What the task asks:
Below are lines of data; restate word for word those running from the line containing "The height and width of the screenshot is (210, 366)." to the line containing "The width and", inclusive, and no others.

Record extracts:
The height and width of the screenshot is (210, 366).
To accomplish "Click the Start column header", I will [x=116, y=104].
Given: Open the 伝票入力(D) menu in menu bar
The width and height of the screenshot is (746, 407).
--
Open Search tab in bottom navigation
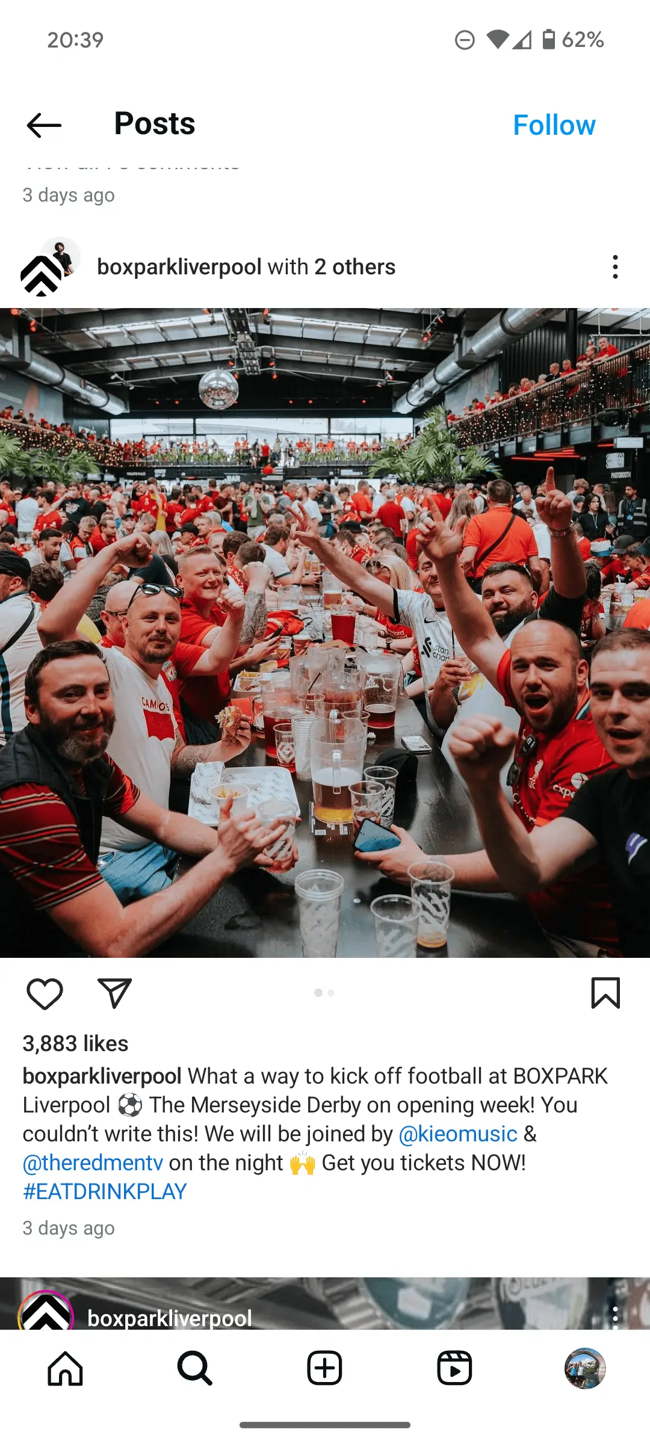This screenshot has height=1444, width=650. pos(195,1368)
--
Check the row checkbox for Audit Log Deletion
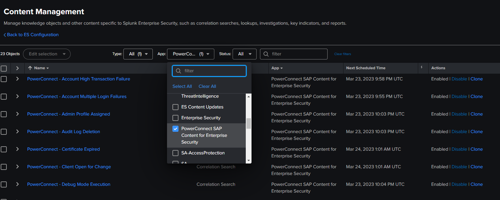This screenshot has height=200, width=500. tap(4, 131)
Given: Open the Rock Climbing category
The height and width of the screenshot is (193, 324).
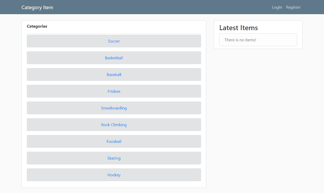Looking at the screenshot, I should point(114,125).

Task response:
The height and width of the screenshot is (210, 366).
To accomplish "Click the Start column header", I will [x=116, y=104].
Given: Open the 伝票入力(D) menu in menu bar
The width and height of the screenshot is (746, 407).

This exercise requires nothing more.